◆ Action item:
Recast each line of all the items below as a Markdown table with two columns, Row for the row number and Line for the line itself, omitting blank lines.

---

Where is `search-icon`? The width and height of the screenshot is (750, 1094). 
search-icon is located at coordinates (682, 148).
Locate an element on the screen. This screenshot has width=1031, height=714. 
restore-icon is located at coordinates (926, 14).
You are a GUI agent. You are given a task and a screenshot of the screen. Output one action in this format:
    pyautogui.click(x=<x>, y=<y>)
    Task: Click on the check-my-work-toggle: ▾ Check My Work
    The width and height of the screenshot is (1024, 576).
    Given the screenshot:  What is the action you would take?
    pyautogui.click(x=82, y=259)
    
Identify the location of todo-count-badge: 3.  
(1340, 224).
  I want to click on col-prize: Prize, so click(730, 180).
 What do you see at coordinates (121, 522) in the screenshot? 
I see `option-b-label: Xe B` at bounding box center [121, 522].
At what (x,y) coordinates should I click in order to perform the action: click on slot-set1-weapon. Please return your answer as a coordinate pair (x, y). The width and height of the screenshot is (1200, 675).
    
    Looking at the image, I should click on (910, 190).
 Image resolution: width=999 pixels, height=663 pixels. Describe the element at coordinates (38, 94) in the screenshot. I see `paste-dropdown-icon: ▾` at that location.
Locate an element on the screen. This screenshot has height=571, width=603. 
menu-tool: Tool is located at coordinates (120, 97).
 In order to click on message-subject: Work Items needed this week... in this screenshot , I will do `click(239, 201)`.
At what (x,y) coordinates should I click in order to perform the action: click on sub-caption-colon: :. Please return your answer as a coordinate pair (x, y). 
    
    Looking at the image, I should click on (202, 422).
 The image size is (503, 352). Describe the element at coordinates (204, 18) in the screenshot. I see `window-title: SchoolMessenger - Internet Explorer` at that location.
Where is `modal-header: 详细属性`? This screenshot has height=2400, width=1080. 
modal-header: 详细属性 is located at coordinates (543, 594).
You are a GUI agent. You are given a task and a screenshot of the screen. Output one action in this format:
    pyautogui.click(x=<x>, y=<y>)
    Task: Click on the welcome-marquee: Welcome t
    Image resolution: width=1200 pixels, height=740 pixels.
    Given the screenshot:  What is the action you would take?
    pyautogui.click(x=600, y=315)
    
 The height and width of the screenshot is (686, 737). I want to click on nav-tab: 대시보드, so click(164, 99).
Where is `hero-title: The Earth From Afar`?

---

◆ Output for this exercise:
| Row | Line |
|---|---|
| 1 | Where is `search-icon`? The width and height of the screenshot is (750, 1094).  |
| 2 | search-icon is located at coordinates (682, 148). |
| 3 | Locate an element on the screen. This screenshot has width=1031, height=714.  |
| 4 | restore-icon is located at coordinates (926, 14). |
| 5 | You are a GUI agent. You are given a task and a screenshot of the screen. Output one action in this format: |
| 6 |     pyautogui.click(x=<x>, y=<y>) |
| 7 |     Task: Click on the check-my-work-toggle: ▾ Check My Work |
| 8 |     The width and height of the screenshot is (1024, 576). |
| 9 |     Given the screenshot:  What is the action you would take? |
| 10 |     pyautogui.click(x=82, y=259) |
| 11 | Identify the location of todo-count-badge: 3.   |
| 12 | (1340, 224). |
| 13 |   I want to click on col-prize: Prize, so click(730, 180). |
| 14 |  What do you see at coordinates (121, 522) in the screenshot?  |
| 15 | I see `option-b-label: Xe B` at bounding box center [121, 522]. |
| 16 | At what (x,y) coordinates should I click in order to perform the action: click on slot-set1-weapon. Please return your answer as a coordinate pair (x, y). The width and height of the screenshot is (1200, 675). |
| 17 |     Looking at the image, I should click on (910, 190). |
| 18 |  Image resolution: width=999 pixels, height=663 pixels. Describe the element at coordinates (38, 94) in the screenshot. I see `paste-dropdown-icon: ▾` at that location. |
| 19 | Locate an element on the screen. This screenshot has height=571, width=603.  |
| 20 | menu-tool: Tool is located at coordinates (120, 97). |
| 21 |  In order to click on message-subject: Work Items needed this week... in this screenshot , I will do `click(239, 201)`. |
| 22 | At what (x,y) coordinates should I click in order to perform the action: click on sub-caption-colon: :. Please return your answer as a coordinate pair (x, y).  |
| 23 |     Looking at the image, I should click on (202, 422). |
| 24 |  The image size is (503, 352). Describe the element at coordinates (204, 18) in the screenshot. I see `window-title: SchoolMessenger - Internet Explorer` at that location. |
| 25 | Where is `modal-header: 详细属性`? This screenshot has height=2400, width=1080.  |
| 26 | modal-header: 详细属性 is located at coordinates (543, 594). |
| 27 | You are a GUI agent. You are given a task and a screenshot of the screen. Output one action in this format: |
| 28 |     pyautogui.click(x=<x>, y=<y>) |
| 29 |     Task: Click on the welcome-marquee: Welcome t |
| 30 |     Image resolution: width=1200 pixels, height=740 pixels. |
| 31 |     Given the screenshot:  What is the action you would take? |
| 32 |     pyautogui.click(x=600, y=315) |
| 33 |  The height and width of the screenshot is (686, 737). I want to click on nav-tab: 대시보드, so click(164, 99). |
| 34 | Where is `hero-title: The Earth From Afar`? |